Porquê? Bem, os valores orçamentados no início do ano não chegam agora para cobrir as despesas. E, em muitos casos, não há margem para renegociar.
“Começa a ser complicado. Ou a gente tem que parar as obras ou começa a perder muito dinheiro porque há coisas que aumentaram 50%”, conta Armando Magalhães, gestor da empresa de construção civil STARCASA, à Renascença. “Com as margens que a gente costuma trabalhar, no mínimo dá aí 30 ou 35% de prejuízo”, acrescenta.
Apesar de a China já ter anunciado que ia “desbloquear” o fornecimento na semana passada, para combater a inflação, o setor a construção não sente ainda mudanças. Armando já sente o mercado a mudar. “Já há pessoas que recorrem a nós porque há empresas que abandonaram as obras, empresas que pedem adjudicações altas e deixam a obra ao meio, o dinheiro acaba e não terminam as obras, abandonam as obras”, revela.

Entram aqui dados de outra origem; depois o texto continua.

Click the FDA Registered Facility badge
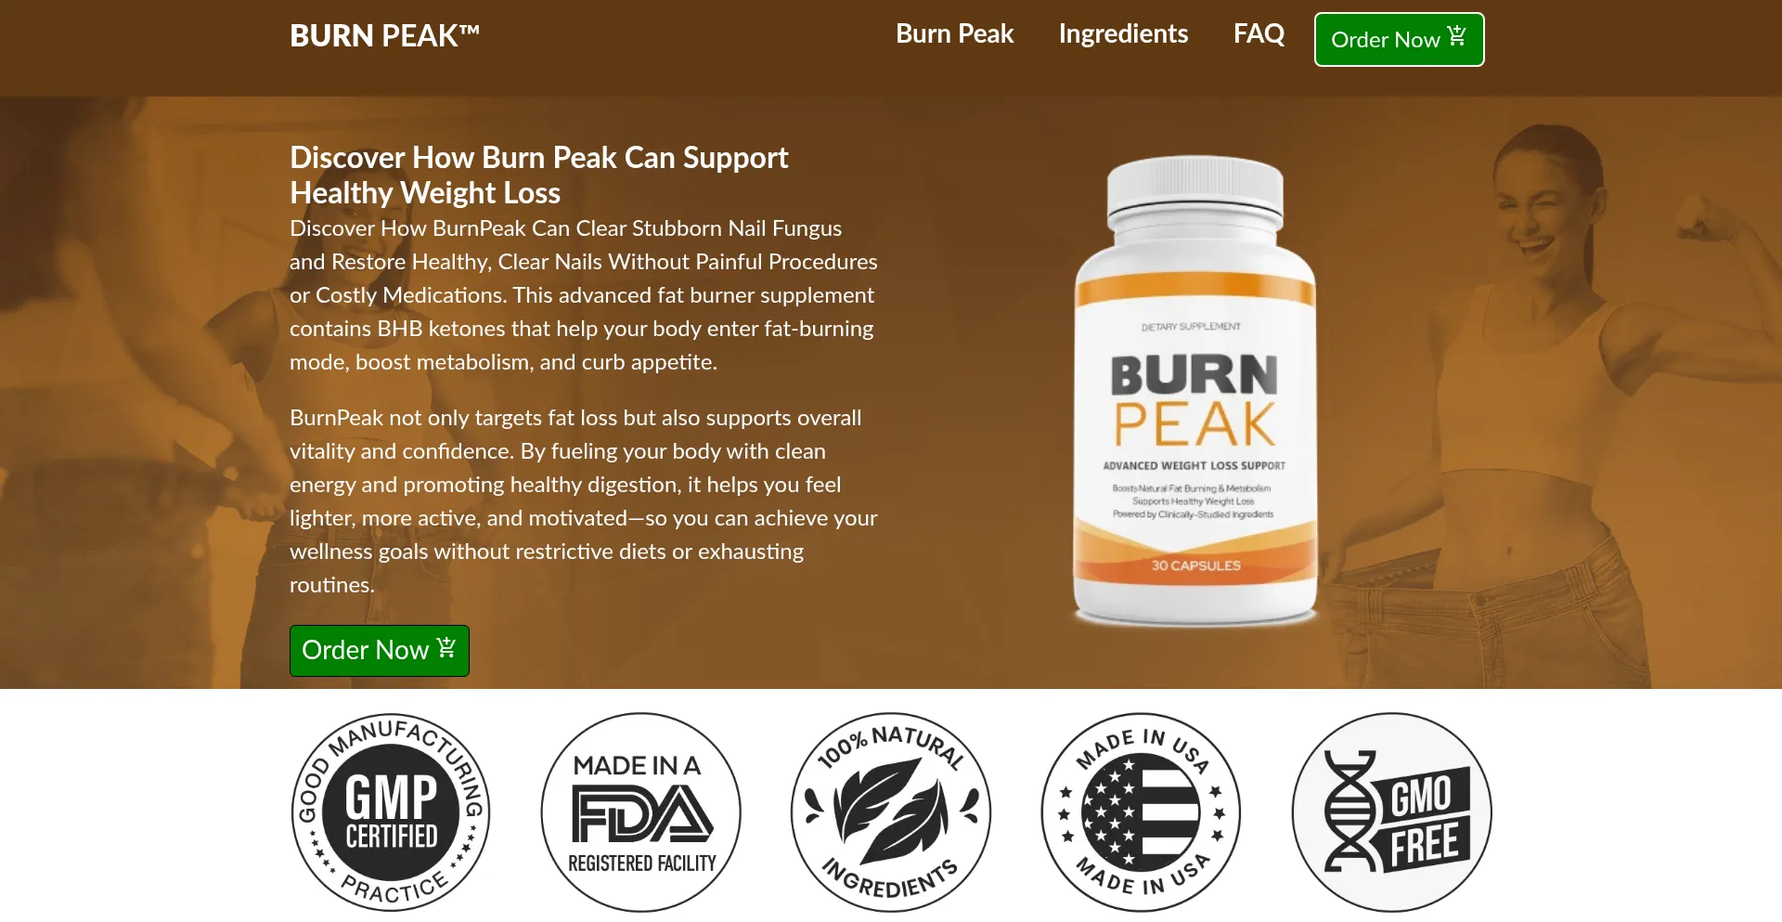coord(641,812)
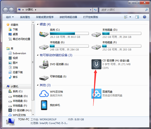Select the CD drive (H:) 安全U盘 icon
151x129 pixels.
click(x=96, y=64)
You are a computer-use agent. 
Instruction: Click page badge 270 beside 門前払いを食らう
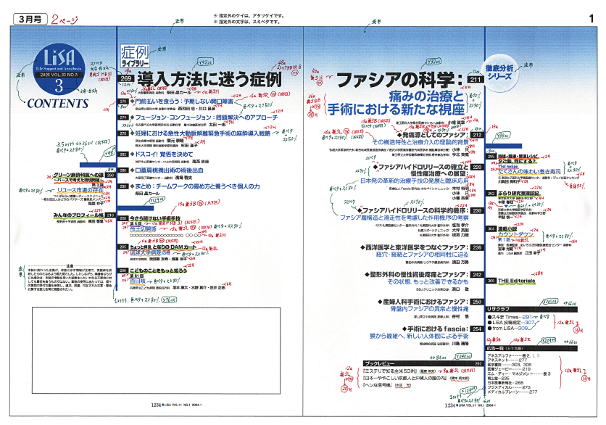(x=123, y=102)
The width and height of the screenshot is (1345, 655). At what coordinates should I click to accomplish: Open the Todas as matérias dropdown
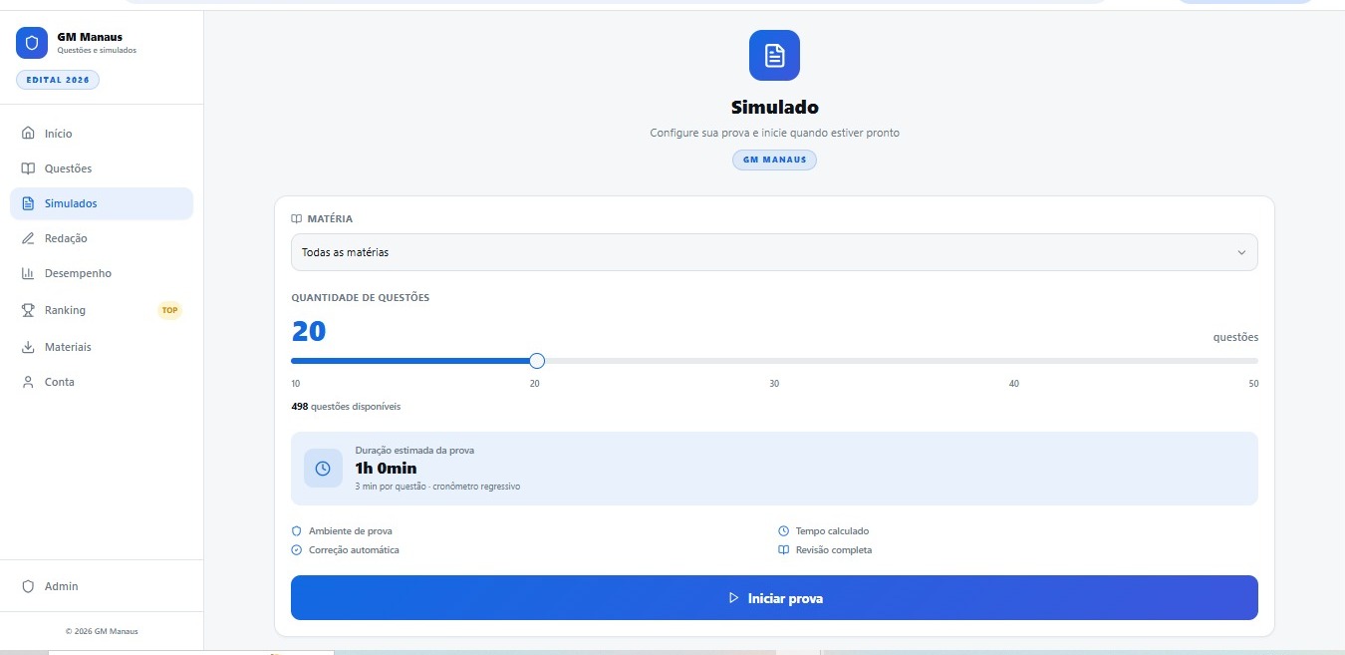773,252
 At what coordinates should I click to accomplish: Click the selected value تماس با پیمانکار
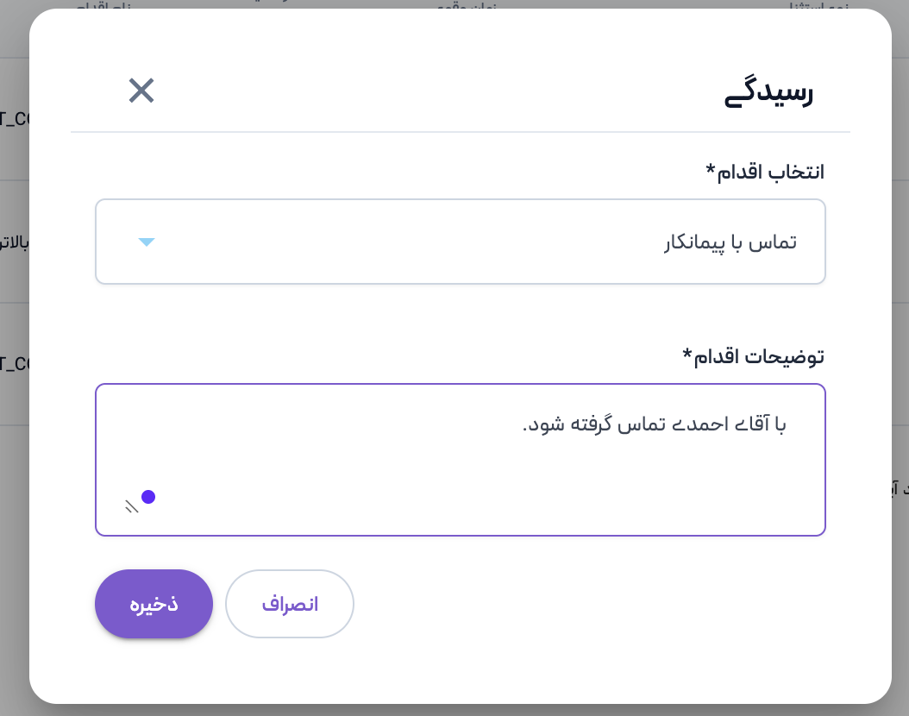pos(730,242)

A conjuntura “é péssima” e muitos clientes parecem estar agora a acordar para um pesadelo a fazer lembrar a crise do subprime (2007 e 2008). “A maior parte das pessoas fazem empréstimos a contar com um determinado valor e agora não conseguem mais. Muita gente não vai conseguir. Vai ficar outra vez muita coisa no mercado como foi em 2008 e 2009”, aponta Armando Magalhães.
Para as empresas de construção, a situação também tem vários espinhos. “Ou a gente acaba a obra e perde dinheiro, e vamos segurando o pessoal a trabalhar, ou então temos que começar a mandar pessoal para casa e não acabar as obras”, diz o gestor da STARCASA. De forma a evitar o pior cenário, Armando assume que, para já, com alguns clientes mais pequenos, “terá que se assumir o prejuízo”. “Não há volta a dar”, frisa.

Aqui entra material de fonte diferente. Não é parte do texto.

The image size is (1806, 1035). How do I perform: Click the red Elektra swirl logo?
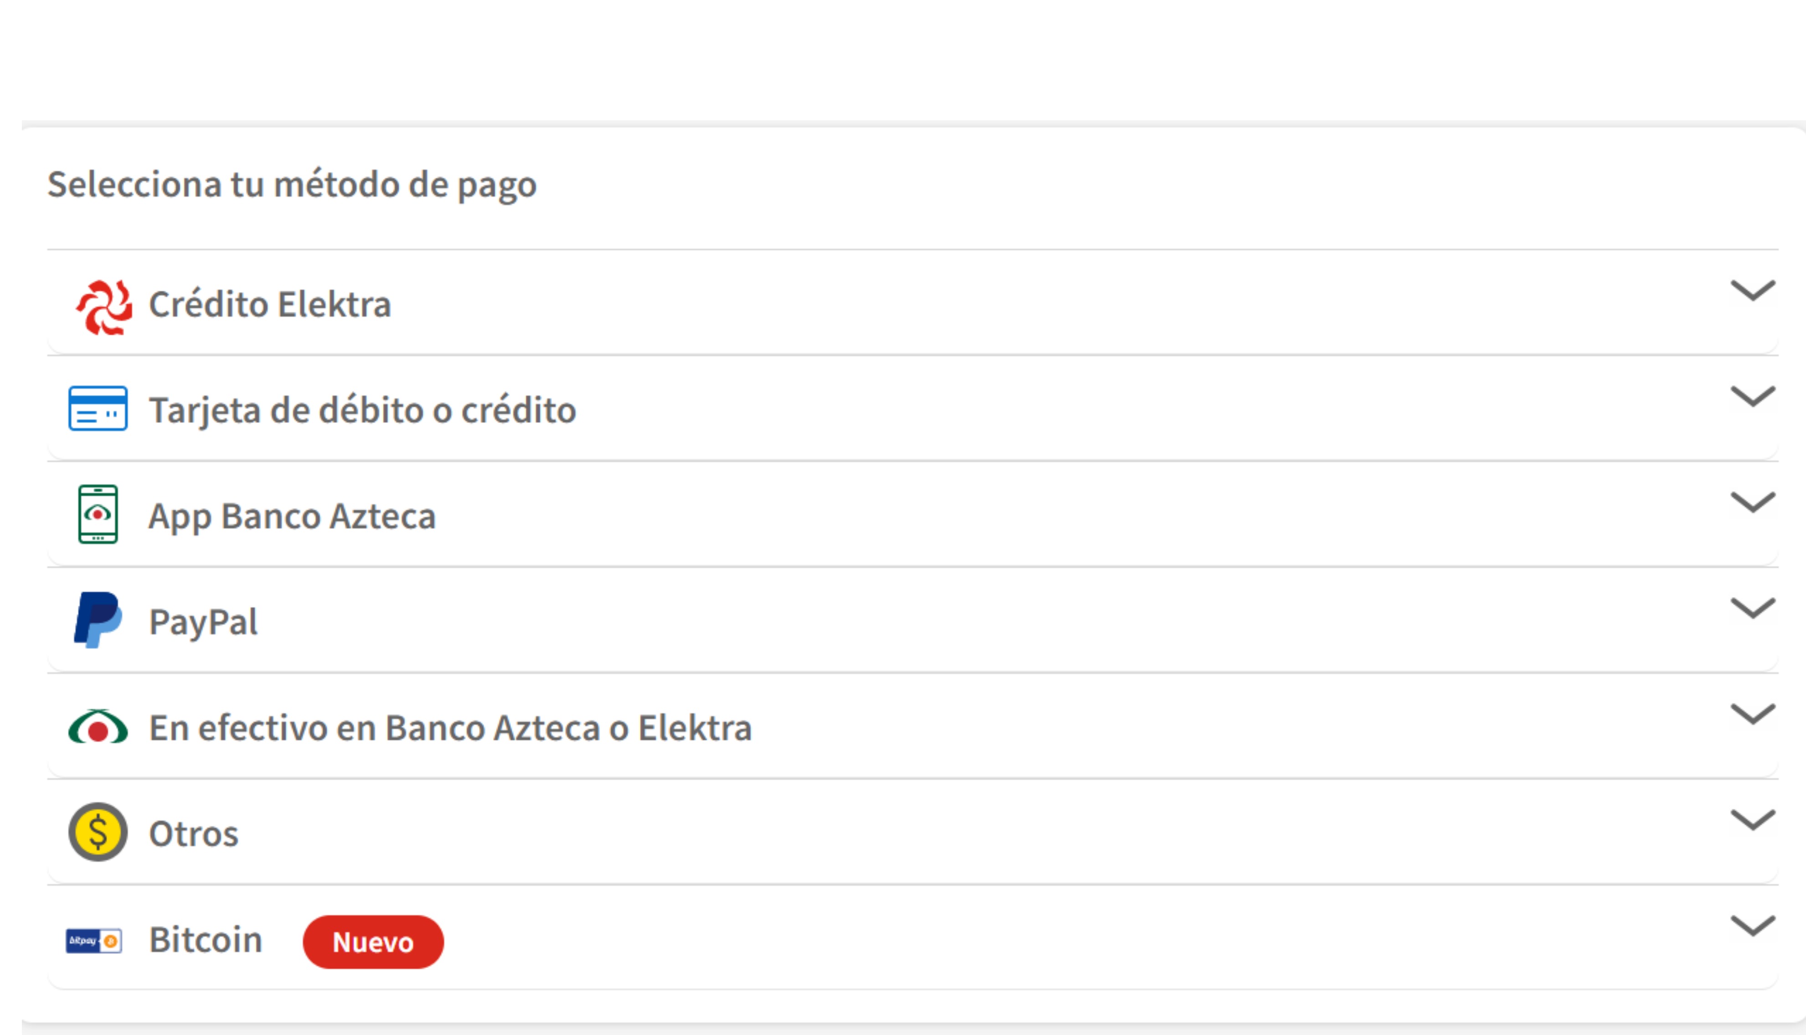104,307
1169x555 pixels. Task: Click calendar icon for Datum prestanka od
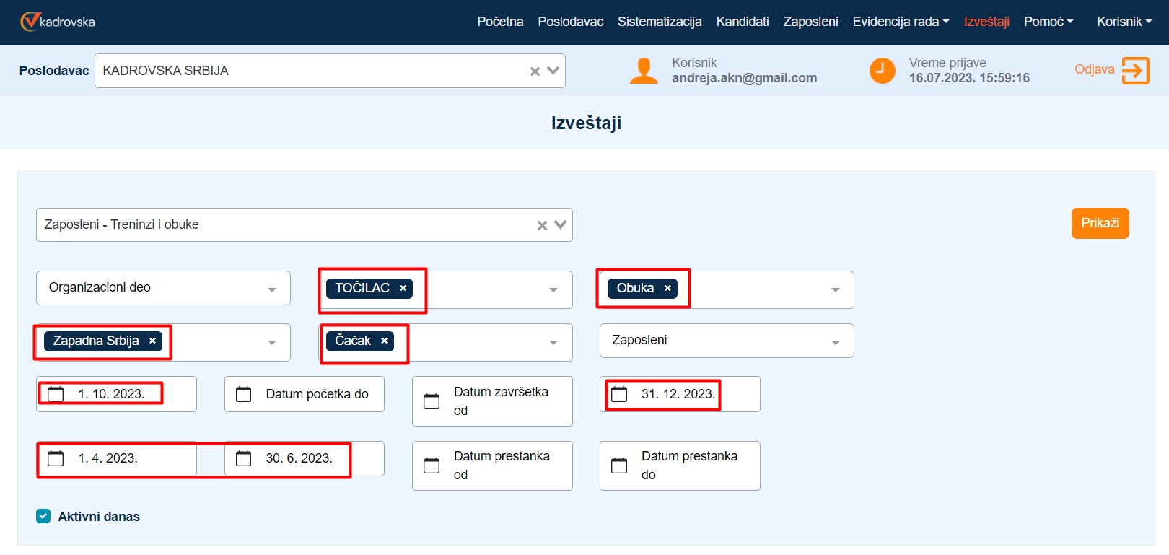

Martinho Silva, gestor da Siltipom – Construções, Lda, atesta o cenário traçado por Armando: há prejuízos no horizonte. “Vou começar a sentir nas obras que tenho agora a seguir. Nas anteriores, foi sendo diluído. O orçamento teve capacidade de diluir esse aumento de preços e não foi imputado ao dono de obra”, diz.
Por causa de uma obra “ajustada” em setembro do ano passado, Martinho já teve que conversar com o proprietário. “Foi falado com o dono de obra que eventualmente teriam que ser revistos alguns preços, porque os preços estavam a subir.” Martinho teve “sorte” de o cliente estar a par das flutuações do mercado.
A margem de lucro “tem de ser muito boa” para “se conseguir chegar ao fim e ainda sobrar alguma coisa”, avisa.